Title :
Clustering of web sessions by FOGSAA
Author :
Chakraborty, Arpan ; Bandyopadhyay, Supriyo
Author_Institution :
Machine Intell. Unit, Indian Stat. Inst., Kolkata, India
Abstract :
Clustering of the web sessions to identify the vis-itors´ choices while browsing the web pages, is an important problem in web mining. The sequence of pages viewed by the user in a particular time-frame, i.e., the session, captures his/her interest in a specific topic. Clustering of these sessions is therefore needed to provide customized services to the users having similar interests. In this article, we propose a novel and accurate similarity measure, Psim, between two web pages and a method of clustering the web sessions using a recently developed Fast Optimal Global Sequence Alignment Algorithm (FOGSAA). FOGSAA is an optimal global alignment algorithm which is used to align the pairs of sessions. It computes the pair-wise distances, which is used to cluster the sessions in similar groups. FOGSAA aligns the sessions in much less time and results in an average time gain of 35.84% over the conventional dynamic programming based Needleman-Wunsch´s method, where both are generating the same optimal alignment.
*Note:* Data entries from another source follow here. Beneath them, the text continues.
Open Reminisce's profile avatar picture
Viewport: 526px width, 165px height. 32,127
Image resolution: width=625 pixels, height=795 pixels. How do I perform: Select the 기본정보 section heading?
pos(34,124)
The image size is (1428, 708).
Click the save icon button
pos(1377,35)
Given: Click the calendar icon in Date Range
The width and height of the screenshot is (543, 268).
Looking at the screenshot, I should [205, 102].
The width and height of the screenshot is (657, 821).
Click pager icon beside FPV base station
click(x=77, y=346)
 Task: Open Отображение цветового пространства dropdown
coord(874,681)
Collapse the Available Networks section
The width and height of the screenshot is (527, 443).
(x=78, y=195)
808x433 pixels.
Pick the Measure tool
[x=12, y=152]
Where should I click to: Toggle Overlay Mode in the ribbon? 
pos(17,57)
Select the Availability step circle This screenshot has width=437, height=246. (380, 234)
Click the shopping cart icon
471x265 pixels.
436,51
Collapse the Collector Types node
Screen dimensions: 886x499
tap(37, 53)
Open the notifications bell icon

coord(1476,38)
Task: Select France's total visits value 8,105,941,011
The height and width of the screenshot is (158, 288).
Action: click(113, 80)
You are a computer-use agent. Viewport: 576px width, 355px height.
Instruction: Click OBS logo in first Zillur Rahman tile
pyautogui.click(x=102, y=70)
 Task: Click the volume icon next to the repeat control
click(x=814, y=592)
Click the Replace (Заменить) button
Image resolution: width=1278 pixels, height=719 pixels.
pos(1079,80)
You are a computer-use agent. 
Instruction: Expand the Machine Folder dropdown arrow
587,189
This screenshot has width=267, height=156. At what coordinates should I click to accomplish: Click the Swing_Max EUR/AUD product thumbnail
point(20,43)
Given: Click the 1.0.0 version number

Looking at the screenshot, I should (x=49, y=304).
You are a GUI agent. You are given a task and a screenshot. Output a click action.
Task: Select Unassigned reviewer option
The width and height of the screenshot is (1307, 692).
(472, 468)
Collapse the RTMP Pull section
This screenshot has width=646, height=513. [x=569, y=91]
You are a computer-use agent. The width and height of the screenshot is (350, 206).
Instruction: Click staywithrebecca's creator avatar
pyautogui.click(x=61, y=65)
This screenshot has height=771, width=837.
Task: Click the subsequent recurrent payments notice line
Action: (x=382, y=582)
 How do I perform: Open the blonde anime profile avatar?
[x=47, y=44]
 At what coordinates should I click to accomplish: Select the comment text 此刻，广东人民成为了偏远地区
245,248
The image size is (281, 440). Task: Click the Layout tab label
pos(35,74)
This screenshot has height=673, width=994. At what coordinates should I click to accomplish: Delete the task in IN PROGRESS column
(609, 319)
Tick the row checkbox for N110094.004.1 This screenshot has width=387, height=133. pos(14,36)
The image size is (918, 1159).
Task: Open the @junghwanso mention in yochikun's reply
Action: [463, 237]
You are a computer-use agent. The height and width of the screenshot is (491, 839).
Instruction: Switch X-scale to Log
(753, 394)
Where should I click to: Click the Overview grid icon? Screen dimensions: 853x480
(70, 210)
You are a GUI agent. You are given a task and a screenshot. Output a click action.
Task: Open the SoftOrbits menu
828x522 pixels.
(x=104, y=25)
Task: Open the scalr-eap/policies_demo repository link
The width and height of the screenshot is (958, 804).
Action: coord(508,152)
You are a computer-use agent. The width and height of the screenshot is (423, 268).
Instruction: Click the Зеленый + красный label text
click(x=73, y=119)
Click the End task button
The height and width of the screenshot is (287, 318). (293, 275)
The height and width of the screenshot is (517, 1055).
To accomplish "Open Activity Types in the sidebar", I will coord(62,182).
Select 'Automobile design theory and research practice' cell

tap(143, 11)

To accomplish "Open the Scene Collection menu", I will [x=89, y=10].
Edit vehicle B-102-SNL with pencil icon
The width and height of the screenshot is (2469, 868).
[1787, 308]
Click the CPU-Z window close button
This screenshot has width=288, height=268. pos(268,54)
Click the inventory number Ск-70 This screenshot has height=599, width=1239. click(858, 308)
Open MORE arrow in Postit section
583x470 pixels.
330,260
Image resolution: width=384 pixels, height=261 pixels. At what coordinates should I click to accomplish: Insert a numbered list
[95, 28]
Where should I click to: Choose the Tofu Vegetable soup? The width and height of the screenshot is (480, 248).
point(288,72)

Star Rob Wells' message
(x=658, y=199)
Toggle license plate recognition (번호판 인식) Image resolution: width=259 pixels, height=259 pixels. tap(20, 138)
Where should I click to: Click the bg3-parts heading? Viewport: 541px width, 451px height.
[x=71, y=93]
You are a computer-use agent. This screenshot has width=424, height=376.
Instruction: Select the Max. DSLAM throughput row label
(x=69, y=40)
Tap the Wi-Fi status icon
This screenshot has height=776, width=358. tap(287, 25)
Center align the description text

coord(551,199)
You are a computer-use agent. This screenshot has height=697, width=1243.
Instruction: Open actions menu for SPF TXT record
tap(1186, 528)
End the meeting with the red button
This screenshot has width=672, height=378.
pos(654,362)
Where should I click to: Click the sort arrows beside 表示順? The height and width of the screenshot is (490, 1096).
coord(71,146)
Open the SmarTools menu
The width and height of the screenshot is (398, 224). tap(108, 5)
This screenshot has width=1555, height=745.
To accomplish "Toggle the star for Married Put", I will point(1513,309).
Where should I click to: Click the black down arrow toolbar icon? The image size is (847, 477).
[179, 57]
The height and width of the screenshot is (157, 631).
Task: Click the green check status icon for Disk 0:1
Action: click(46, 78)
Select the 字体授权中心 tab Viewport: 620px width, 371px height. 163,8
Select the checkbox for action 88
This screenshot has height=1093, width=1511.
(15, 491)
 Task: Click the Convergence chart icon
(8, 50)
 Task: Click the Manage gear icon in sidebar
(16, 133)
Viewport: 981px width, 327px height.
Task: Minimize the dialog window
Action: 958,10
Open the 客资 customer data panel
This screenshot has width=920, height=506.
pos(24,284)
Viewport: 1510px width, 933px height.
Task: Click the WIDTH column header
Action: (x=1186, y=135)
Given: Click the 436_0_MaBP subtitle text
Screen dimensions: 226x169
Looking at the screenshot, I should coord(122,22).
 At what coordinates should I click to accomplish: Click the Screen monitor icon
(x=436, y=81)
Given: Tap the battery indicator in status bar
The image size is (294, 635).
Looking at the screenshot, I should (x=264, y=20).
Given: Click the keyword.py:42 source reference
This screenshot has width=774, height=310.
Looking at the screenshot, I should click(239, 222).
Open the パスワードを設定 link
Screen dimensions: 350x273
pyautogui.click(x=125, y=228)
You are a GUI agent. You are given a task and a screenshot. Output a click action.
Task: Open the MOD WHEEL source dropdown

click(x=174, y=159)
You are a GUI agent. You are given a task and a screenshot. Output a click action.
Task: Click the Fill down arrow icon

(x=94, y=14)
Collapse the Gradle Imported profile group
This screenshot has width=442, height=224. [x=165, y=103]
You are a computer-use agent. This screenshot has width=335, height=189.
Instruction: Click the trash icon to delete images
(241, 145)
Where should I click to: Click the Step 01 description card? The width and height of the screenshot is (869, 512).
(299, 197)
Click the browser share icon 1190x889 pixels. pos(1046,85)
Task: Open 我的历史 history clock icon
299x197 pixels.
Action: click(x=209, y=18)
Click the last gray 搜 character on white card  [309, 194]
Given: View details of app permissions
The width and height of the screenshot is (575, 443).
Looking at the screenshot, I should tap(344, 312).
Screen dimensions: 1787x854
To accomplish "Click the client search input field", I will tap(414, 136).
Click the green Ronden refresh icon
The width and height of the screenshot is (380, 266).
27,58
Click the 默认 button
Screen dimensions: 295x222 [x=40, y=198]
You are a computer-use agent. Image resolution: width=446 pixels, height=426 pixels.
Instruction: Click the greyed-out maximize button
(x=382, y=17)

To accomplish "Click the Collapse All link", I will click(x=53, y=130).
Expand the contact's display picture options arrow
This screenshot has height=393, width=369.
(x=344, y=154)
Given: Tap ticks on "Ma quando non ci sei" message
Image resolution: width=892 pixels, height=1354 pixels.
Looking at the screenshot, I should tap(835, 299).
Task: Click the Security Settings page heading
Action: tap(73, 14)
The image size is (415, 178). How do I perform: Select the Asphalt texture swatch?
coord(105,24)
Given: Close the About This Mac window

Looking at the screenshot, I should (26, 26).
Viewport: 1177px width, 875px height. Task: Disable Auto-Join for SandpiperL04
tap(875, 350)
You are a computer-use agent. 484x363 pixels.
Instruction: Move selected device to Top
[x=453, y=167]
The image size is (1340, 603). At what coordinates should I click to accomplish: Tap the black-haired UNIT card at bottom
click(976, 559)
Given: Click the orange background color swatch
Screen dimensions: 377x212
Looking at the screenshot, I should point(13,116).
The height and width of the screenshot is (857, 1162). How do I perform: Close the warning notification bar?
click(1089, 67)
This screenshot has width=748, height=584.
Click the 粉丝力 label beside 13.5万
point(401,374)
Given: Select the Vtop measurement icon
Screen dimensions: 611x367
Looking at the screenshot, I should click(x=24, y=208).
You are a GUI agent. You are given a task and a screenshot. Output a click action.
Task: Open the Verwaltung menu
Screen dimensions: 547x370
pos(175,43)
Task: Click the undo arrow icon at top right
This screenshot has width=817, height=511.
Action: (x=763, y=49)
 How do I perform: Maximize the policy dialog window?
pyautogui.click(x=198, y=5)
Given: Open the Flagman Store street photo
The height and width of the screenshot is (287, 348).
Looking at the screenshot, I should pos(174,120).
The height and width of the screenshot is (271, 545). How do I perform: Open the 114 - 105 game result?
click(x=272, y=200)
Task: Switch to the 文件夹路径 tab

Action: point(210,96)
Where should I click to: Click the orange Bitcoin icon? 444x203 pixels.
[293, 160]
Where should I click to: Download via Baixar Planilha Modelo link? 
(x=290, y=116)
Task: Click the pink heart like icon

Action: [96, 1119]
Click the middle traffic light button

Therefore, application of FOGSAA to align the sessions makes the procedure faster and at the same time maintains the quality.
Keywords :
Internet; data mining; dynamic programming; information retrieval; pattern clustering; FOGSAA; Needleman-Wunsch method; Web mining; Web pages; Web session clustering; dynamic programming; fast optimal global sequence alignment algorithm; pairwise distance; similarity measure; Clustering algorithms; Dynamic programming; NASA; Servers; Time measurement; Web mining; Web pages;
Conference_Titel :
Intelligent Computational Systems (RAICS), 2013 IEEE Recent Advances in
Conference_Location :
Trivandrum
Print_ISBN :
978-1-4799-2177-5
DOI :
10.1109/RAICS.2013.6745488